● Kısa görev 1
Aşağıdaki listede "Select" dizesini içeren bütün satırları bir araya getirir misin? Büyük-küçük harf ayrımı dikkate alınmalı.

● Alıntı metin

Şirketin vazgeçtiği alacaklar, 3 yıl boyunca özel
hesapta izleniyor
Bir
firma alacaklı olduğu şirketle anlaşarak borcunda
indirim yaptığı veya alacağından durumlarda
belgelendirme gerekiyor. Sulh anlaşmalarının notere
tasdikiyle bu alacak 'değersiz alacak' haline dönüşüyor.
SORU: İnşaat malzemeleri satan bir firmayız. Bazı
ürünleri almış olduğumuz firma ile aramızda mevcut cari
hesap sözleşmesine göre biriken borç bakiyemiz üzerinde
alacaklı firma yetkilileri ile yapmış olduğumuz
görüşmeler sonucunda yüzde 25 oranında indirim sağladık.
Buna ait olarak aramızda bir protokol imzaladık. Bu
durumda söz konusu borç bakiyemiz yüzde 25 oranında
azalmış oldu. Buna göre kayıtlarımızı nasıl
düzenleyeceğiz?
YANIT: Vergi Usul Yasası'nın 324. maddesi uyarınca
"Konkordato veya sulh yoluyla alınmasından vazgeçilen
alacaklar, borçlunun defterlerinde özel bir karşılık
hesabına alınmaktadır." Yasal düzenleme gereği "Bu
hesabın muhteviyatı alacaktan vazgeçildiği yılın
sonundan başlayarak üç yıl içinde zararla itfa
edilmediği takdirde kâr hesabına aktarılır."
Yasa hükmü gereği değersiz alacak niteliğinde olup,
borçlu açısından borcunun alacaklı tarafından belli bir
kısmının silinmesi nedeniyle borçlunun mali durumunun
bozuk olduğu varsayılarak vazgeçilen kısmın ileriki
yıllarda vergilendirilmesi öngörülmüştür. Dolayısıyla
vazgeçilen alacaklar, borçlunun defterinde özel bir
karşılık hesabına alınmaktadır. Bu hesaba alınan
alacaklar, üç yıl içinde zararla itfa edilmediği
takdirde kâr olarak kabul edilmektedir.
Vazgeçilen alacaklar borçlu kayıtlarında öncelikle "320
satıcılar" hesabına borç, "549 Özel Fonlar" hesabına
alacak gösterilecektir.

● Veri bölümü

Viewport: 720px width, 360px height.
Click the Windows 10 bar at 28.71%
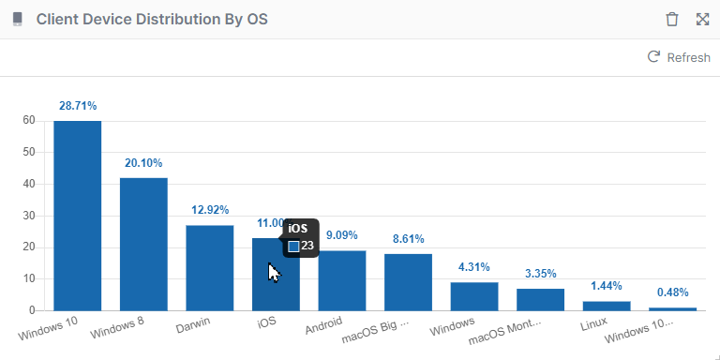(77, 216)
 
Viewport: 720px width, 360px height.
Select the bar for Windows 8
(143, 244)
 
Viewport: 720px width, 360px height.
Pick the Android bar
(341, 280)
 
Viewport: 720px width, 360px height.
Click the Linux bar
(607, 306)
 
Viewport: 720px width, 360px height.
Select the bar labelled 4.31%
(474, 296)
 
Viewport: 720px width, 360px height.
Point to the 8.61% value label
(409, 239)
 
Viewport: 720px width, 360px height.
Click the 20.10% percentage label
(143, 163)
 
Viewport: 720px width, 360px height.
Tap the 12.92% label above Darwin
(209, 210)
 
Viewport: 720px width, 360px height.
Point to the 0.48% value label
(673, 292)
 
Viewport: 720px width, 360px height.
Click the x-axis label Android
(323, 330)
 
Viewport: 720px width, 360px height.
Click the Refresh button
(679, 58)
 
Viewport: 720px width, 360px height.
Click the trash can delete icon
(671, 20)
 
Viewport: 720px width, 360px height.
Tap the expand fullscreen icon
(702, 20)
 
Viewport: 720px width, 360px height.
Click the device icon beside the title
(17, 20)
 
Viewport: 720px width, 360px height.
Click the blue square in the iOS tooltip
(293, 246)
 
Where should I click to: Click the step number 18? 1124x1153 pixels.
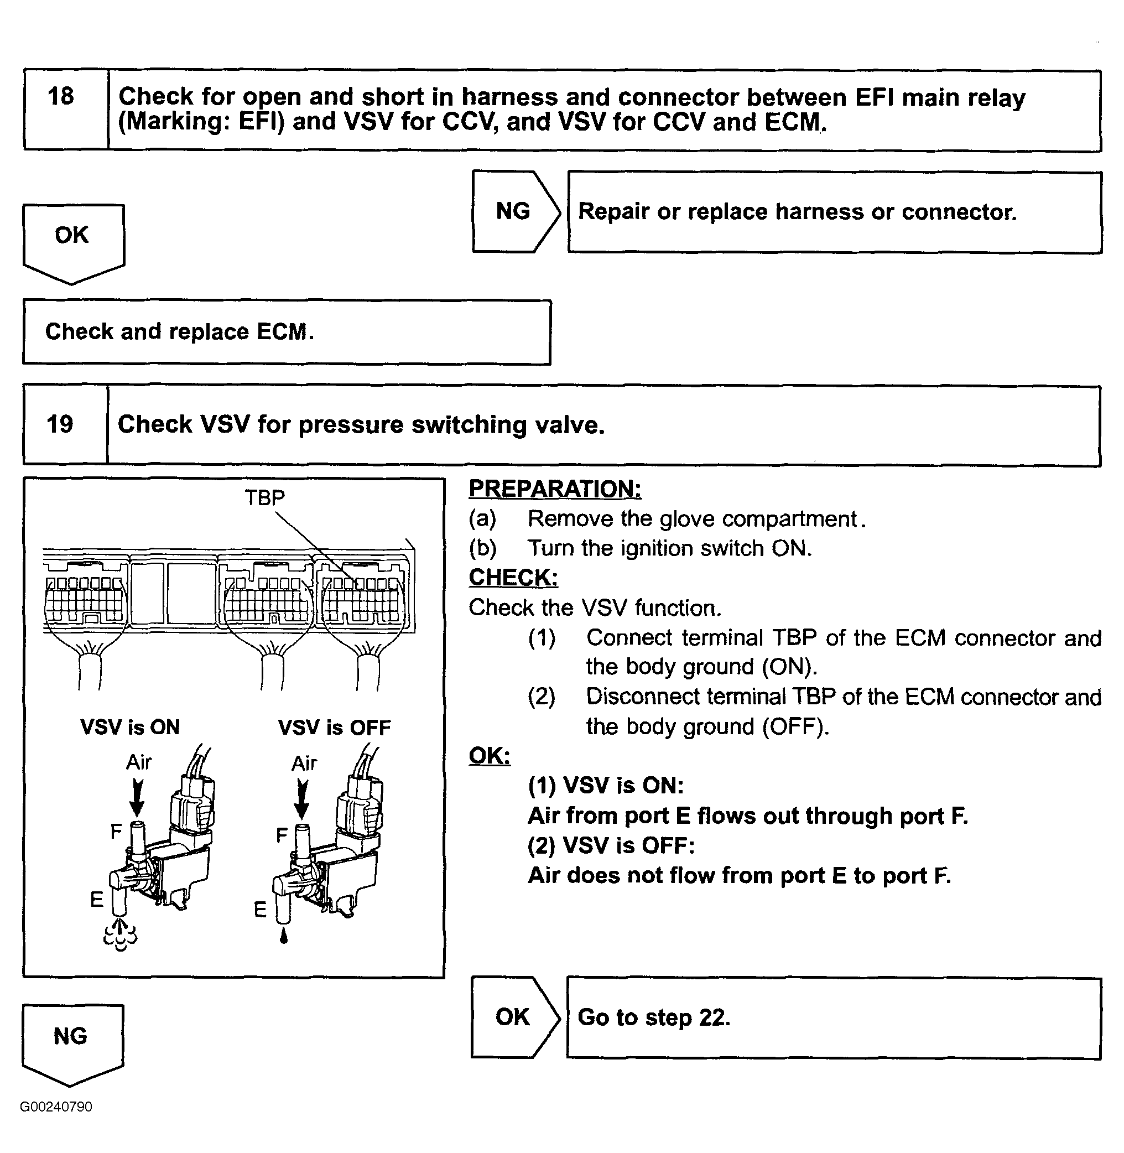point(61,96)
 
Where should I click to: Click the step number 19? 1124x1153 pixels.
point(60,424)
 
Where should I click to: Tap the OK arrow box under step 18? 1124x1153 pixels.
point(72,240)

● Kısa görev 2
Yukarıdaki vazgeçilen alacaklar metninin YANIT bölümünde adı geçen hesaplar hangileri?

● Tam çıktı 1
Select the bar for Windows 8
Select the bar labelled 4.31%

● Tam çıktı 2
- özel bir karşılık hesabı
- kâr hesabı
- 320 satıcılar
- 549 Özel Fonlar